Am I the only one feeling this way…again?

head scratch

I said  to myself I wasn’t going to write a post about HRevolution 2010 and I’ve been resisting as much for the last three days.  I figured by now it would have all been said.  But it hasn’t so I can bite my tongue no longer.  Let me start by getting three things about the whole event out of the way: 1) It was awesome, 2) I didn’t meet one person who wasn’t really bright, thoughtful, passionate, and fun, and 3) If you didn’t go this time, make sure you do next year. Although I am currently unemployed, my entire career has been spent providing HR leadership in a corporate environment to small and large organizations alike.  I’ve often referred to HR professionals operating in that environment as #TrenchHR – professionals who are actually on the ground (and in the trenches) caring and feeding for employees every day. Many of you who read this blog are from that realm.  I’ve maintained for a long time that our voice is too soft, that we need to be more aggressive in getting our perspective out there.  I thought – and hoped – we would have a stronger voice at HRevolution.  But sadly we heard more from consultants and vendors than we did any one.  Consultants and vendors (with a few exceptions) facilitated the tracks, they raised their hands most often, they interjected their wisdom whenever they could.  Now I didn’t speak up much at the conference myself.  I actually set a goal for myself to just listen.  I have a history of being a bit too active in these discussions and wanted this experience to be different for me.  But sitting there I realized that it would have been really tough for those people to get a word in edgewise.  Rarely would they have had the chance!

Now don’t get me wrong – these guys are brilliant, they are charismatic, and funny, and fun, and really are passionate about the HR profession.  They make a difference in our industry and most of it is really good stuff.  I’m thrilled to have an opportunity to learn from them and hope more of that will come.  But for goodness sakes, just shut it for a while and listen to what others have to say. And when you talk to us, check the attitude at the door. Laurie Ruettimann (a.k.a Punk Rock HR), for example, told us in her closing remarks that one of the best things we could do to move the HR agenda forward was to “go out and get promoted.”  I love Laurie and I follow her work religiously, but is she serious on this one?  I’m sure she made all the HR Managers in the room feel really confident – guess what guys, your word doesn’t stand for much ’cause your title isn’t impressive enough.
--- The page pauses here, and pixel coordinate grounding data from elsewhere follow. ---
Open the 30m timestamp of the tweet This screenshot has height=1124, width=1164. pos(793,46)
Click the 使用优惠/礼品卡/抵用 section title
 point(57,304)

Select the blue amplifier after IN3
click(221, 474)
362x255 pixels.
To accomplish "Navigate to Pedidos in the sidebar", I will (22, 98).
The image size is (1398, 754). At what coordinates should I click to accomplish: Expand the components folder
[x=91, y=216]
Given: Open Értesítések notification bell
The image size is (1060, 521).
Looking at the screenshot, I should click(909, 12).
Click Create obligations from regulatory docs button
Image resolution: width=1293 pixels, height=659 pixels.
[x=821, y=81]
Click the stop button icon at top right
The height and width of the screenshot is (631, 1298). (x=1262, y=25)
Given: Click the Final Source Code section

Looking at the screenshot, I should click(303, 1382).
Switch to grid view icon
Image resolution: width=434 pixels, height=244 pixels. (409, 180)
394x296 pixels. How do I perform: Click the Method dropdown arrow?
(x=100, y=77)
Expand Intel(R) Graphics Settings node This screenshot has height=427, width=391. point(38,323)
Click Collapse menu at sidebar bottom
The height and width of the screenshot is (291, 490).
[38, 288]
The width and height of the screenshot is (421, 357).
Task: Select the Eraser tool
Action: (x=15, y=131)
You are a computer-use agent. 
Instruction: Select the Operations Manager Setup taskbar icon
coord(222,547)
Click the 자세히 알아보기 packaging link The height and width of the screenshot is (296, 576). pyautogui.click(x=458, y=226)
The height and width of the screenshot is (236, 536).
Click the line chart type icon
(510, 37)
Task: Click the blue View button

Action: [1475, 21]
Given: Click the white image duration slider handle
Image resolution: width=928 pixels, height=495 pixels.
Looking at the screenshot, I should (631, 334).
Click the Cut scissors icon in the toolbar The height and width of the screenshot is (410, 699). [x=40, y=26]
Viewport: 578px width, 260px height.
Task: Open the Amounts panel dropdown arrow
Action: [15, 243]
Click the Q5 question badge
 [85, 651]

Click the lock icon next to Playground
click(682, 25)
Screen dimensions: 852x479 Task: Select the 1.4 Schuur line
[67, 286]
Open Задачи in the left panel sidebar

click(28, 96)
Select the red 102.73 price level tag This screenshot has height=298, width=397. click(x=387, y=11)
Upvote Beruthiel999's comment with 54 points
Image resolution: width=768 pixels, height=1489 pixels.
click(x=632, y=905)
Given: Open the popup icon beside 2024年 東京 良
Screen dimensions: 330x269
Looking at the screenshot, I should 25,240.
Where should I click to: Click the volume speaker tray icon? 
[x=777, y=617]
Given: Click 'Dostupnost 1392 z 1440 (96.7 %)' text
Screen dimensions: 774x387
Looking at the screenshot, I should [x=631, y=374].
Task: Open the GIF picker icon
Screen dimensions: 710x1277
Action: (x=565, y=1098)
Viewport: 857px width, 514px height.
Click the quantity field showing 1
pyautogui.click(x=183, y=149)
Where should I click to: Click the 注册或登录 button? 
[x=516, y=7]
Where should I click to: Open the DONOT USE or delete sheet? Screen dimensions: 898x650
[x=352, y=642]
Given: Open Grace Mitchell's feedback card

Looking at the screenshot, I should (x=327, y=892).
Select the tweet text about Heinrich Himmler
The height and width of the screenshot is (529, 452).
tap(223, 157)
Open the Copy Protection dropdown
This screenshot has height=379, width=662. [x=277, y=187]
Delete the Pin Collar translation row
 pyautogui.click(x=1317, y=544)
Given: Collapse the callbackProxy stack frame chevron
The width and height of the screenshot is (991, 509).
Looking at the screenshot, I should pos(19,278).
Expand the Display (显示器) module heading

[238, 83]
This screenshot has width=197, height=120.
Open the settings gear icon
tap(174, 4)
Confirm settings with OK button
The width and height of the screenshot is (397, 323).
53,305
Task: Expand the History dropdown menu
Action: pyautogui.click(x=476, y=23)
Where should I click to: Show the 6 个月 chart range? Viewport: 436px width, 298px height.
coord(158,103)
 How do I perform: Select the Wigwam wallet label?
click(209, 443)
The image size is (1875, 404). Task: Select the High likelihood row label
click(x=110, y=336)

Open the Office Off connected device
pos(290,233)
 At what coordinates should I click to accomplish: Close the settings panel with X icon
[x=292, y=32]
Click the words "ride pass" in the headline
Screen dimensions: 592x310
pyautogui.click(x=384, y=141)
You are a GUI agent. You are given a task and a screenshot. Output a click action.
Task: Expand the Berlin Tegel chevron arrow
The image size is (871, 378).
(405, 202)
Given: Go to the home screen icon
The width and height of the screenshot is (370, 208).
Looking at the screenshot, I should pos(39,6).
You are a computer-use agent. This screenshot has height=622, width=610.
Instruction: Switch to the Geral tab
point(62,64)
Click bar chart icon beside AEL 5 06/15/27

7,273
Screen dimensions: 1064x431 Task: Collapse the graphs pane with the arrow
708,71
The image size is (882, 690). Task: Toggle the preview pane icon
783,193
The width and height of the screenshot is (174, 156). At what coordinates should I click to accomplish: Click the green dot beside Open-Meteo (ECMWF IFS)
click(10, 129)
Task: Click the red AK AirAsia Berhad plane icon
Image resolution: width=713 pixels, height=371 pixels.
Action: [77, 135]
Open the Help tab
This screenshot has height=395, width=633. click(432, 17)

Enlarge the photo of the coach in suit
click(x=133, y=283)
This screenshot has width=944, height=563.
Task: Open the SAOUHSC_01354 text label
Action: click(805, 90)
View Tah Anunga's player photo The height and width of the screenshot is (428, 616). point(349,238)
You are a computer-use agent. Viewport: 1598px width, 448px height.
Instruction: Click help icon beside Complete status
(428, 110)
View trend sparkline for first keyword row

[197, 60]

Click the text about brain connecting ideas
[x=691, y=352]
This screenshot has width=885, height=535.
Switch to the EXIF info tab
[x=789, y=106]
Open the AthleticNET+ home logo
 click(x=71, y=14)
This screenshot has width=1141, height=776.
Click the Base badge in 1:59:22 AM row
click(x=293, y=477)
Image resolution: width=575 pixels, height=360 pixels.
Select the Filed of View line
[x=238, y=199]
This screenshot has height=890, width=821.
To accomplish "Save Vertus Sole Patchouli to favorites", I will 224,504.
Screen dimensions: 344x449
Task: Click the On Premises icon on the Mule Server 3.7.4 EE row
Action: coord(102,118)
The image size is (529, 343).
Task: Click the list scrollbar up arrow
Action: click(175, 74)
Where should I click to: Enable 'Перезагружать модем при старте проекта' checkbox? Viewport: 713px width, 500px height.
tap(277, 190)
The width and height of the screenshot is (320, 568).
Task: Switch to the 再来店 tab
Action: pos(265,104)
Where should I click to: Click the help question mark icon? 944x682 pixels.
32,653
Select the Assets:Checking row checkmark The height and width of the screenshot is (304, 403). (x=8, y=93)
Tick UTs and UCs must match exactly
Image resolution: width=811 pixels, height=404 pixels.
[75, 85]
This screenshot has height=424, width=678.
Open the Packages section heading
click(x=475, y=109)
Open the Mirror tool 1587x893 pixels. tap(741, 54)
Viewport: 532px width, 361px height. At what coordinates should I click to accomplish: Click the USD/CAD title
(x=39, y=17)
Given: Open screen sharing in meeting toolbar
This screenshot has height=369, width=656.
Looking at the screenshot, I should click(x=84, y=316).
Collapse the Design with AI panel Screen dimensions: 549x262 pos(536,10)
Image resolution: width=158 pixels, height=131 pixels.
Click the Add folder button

Talk about not moving the HR agenda forward. Jason Seiden took every opportunity he could to plug his book How to Fail Spectacularly.  I’ve read the book and like it.  I’ve given copies to my team and promote it whenever I have a chance.  And I think Jason is one of the coolest guys out there, I’d work for him if he’d have me.  But come on, man, tone it down for a little while. Jason Lauritsen lead an entire track with flip charts and venn diagrams and he talked to us like we were in elementary school.  I know he didn’t mean to; he really is a smart guy and I liked what he had to say.  Here’s the kicker for me, though:  As he was reflecting on the HRevolution brand, he explained that when he considered going to the first conference in 2009 he didn’t think it was “for him.” Read into that what you will.  He went on to tell us that his perception of the brand changed, however, “when [he] heard that Jason Seiden was getting involved [in the 2010 conference.]”  Hmmmmmmmm…..

And so much of what was being prophetized by these guys was really interesting, but entirely impractical to most.  Who the hell leading an HR practice out there has the resources – the people or the budget – to devote attention to this stuff?  “The beauty of the unconference format [after all] is that it is designed to leave you with practical, useful knowledge because [you’re] actively engaged in the discussion from start to finish.” I guess I just pictured smaller groups of HR practitioners, more open discussion, energetic debate, and meaningful dialogue around making an impact on our people and doing so with pragmatism in mind.  No, that doesn’t mean I want an SPHR certified curriculum.  But I would have liked the opportunity to hear from the people who are actually living and breathing the application of HR in the field every day; and I just don’t think the environment was conducive to that. Adding sponsors and lofty visionaries takes your “unconference” to a different place.  And that place looks a lot like most of the other places we’ve been.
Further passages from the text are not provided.